Algo similar ocurrió con su trabajo sobre las fuentes de poder de Miguel Antonio Caro y de otros presidentes de la época, al observar “la existencia de tantos textos viejos de gramática” en sus “andanzas por las librerías de segunda mano”. Se lamentaba de tardíos descubrimientos, como el de un “panfleto, de miserable apariencia”, con las memorias de un veterano de la batalla de La Humareda, que le hubiera servido para su ensayo sobre la guerra de 1885.
“¿Qué hace un historiador frente a un relato así?”, se preguntaba.
Tales relatos atrapaban su “fascinación” por la historia colombiana. Eran, claro, fuentes obligadas del oficio, cuyo valor Malcolm rescataba con advertencias. Las memorias de los generales de la guerra de los Mil Días, por ejemplo, “son testimonios de protagonistas: el historiador debe recordar que, con todas sus limitaciones, esos señores sí estaban presentes (en las batallas), y él no”. Y los volúmenes publicados sugerían desafíos a lugares comunes: los vencidos en las guerras escribieron “más que los vencedores”.
Los libros como objetos dejaban otras múltiples lecciones. Aquellos que “se encontraban en muchas librerías de segunda mano”, en “malas condiciones”, indicaban que habían sido “bien leídos”.
Ese fue ciertamente el caso con los textos de Vargas Vila, que se vendieron en su época como “sarampión”, y siguieron reimprimiéndose en ediciones populares para ventas callejeras. Malcolm editó una selección de sus obras (1986), en cuyo prólogo relata su memorable encuentro con el historiador argentino José Luis Romero cuando conversaron sobre los “grandes malos escritores”, como el mismo Vargas Vila.
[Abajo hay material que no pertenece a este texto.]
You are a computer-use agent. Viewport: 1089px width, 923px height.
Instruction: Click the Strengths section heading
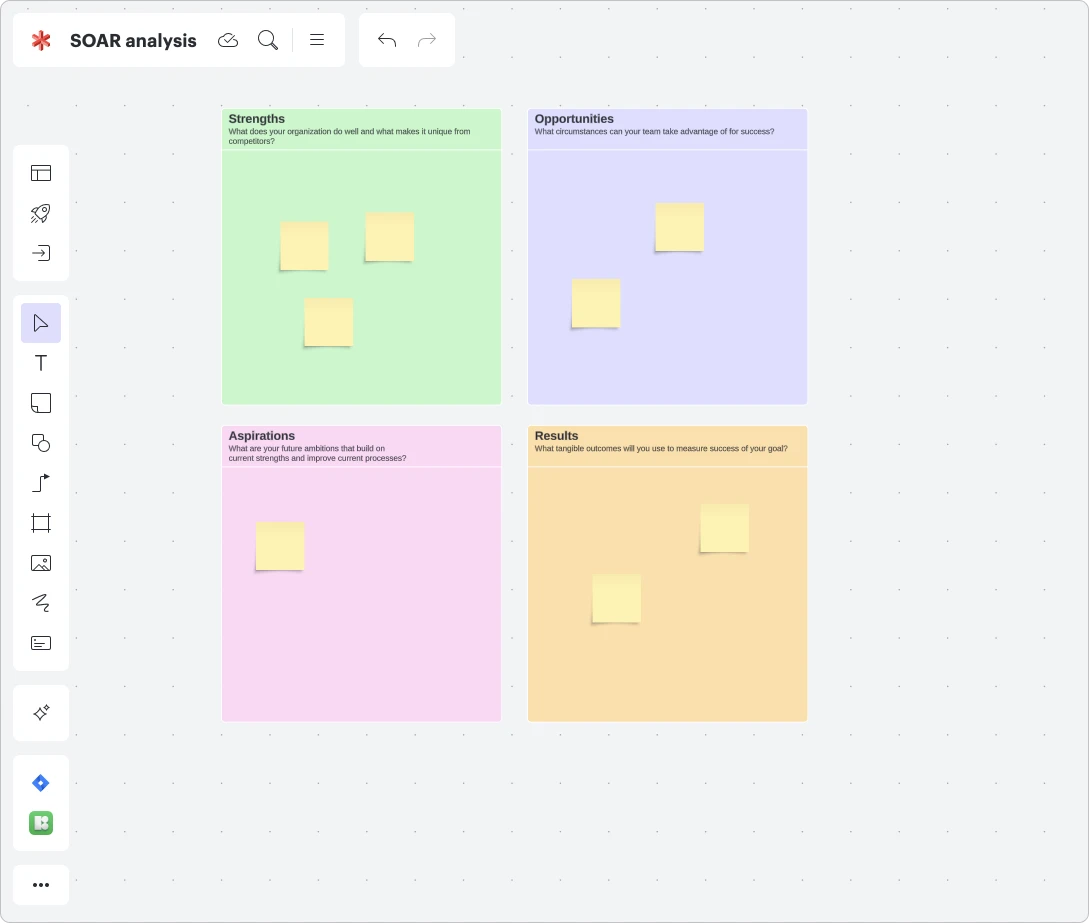tap(257, 119)
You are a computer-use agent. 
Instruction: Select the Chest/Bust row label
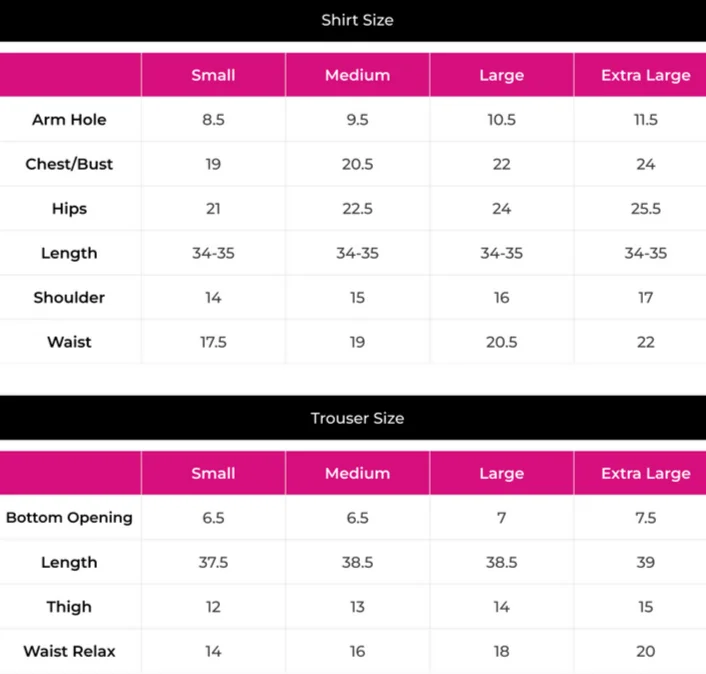point(69,164)
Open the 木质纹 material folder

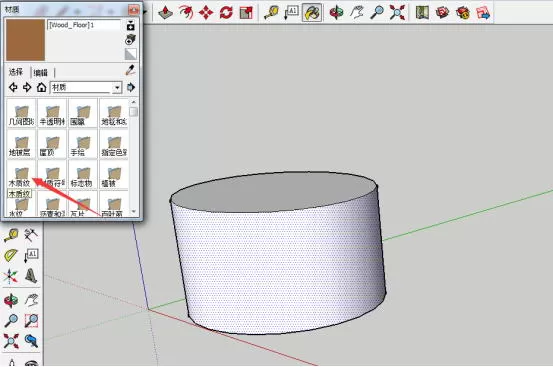[21, 176]
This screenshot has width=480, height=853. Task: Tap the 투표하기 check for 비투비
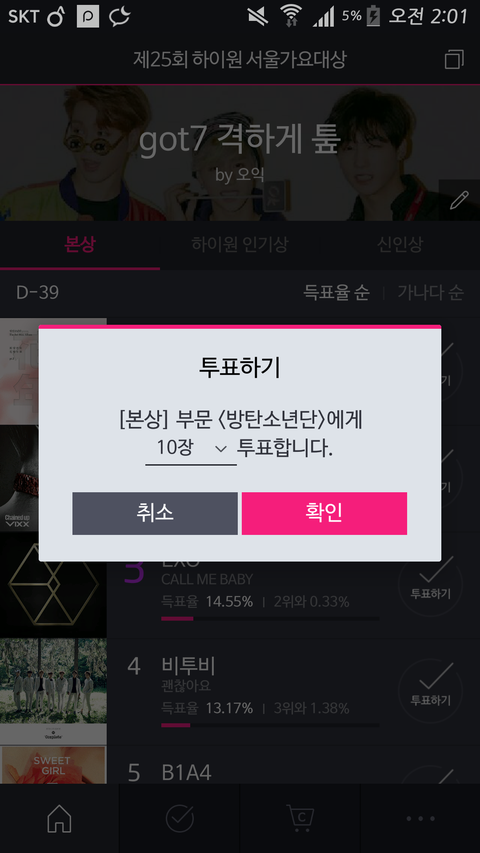coord(430,691)
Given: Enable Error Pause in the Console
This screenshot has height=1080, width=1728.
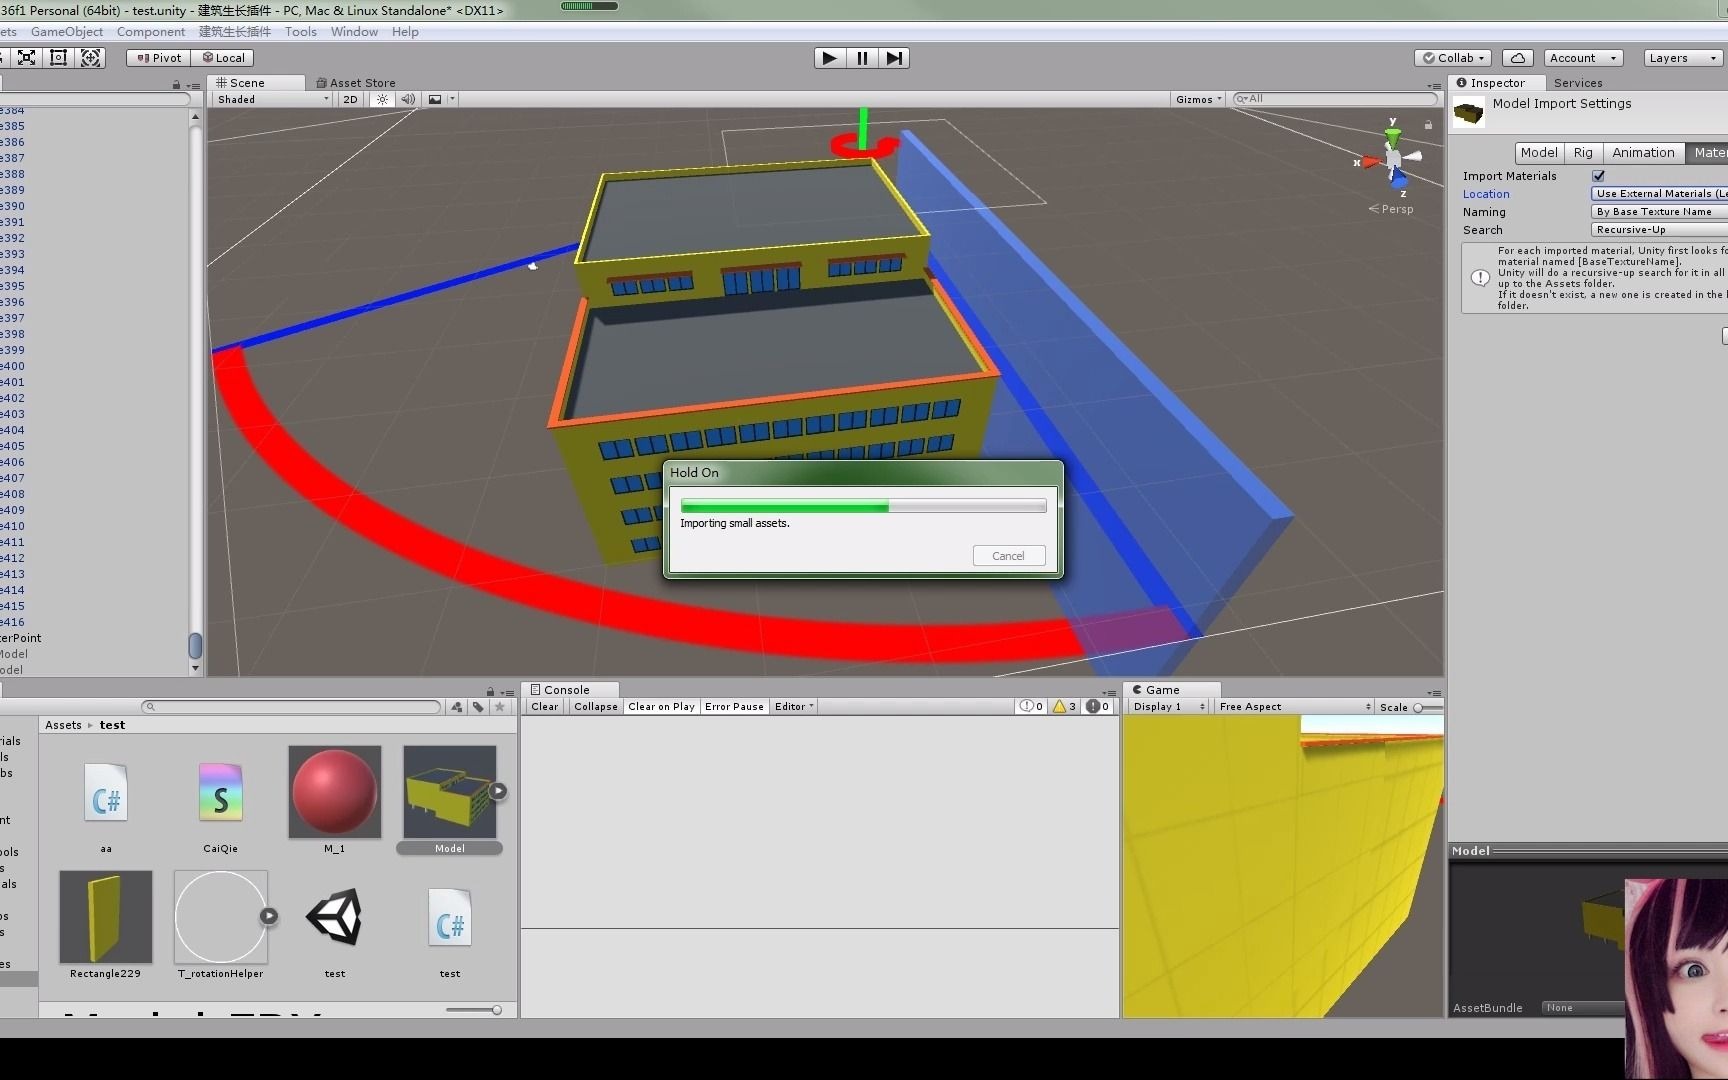Looking at the screenshot, I should pos(734,706).
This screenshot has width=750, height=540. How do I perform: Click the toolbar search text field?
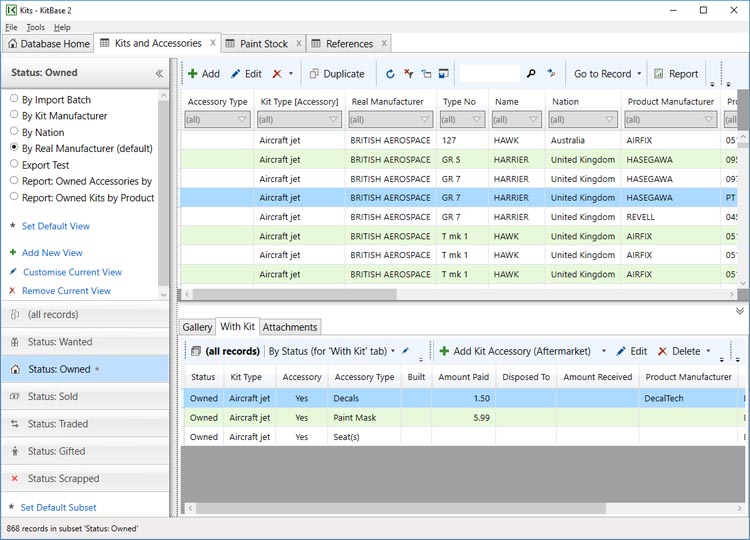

“Muy raramente hay libros totalmente inútiles”, decía Deas: había que leer mucho libro viejo, bueno o malo”. Y repetía un “dicho” que no “ha perdido validez frente a la nueva historiografía: “Cuando sale un libro nuevo, es buena ocasión para leer un libro viejo”.
Con frecuencia repasaba los Escolios a un texto implícito, de Nicolás Gómez Dávila, de donde seleccionó uno de sus aforismos: “Período histórico interesante es aquel sobre el que existe un libro inteligente”.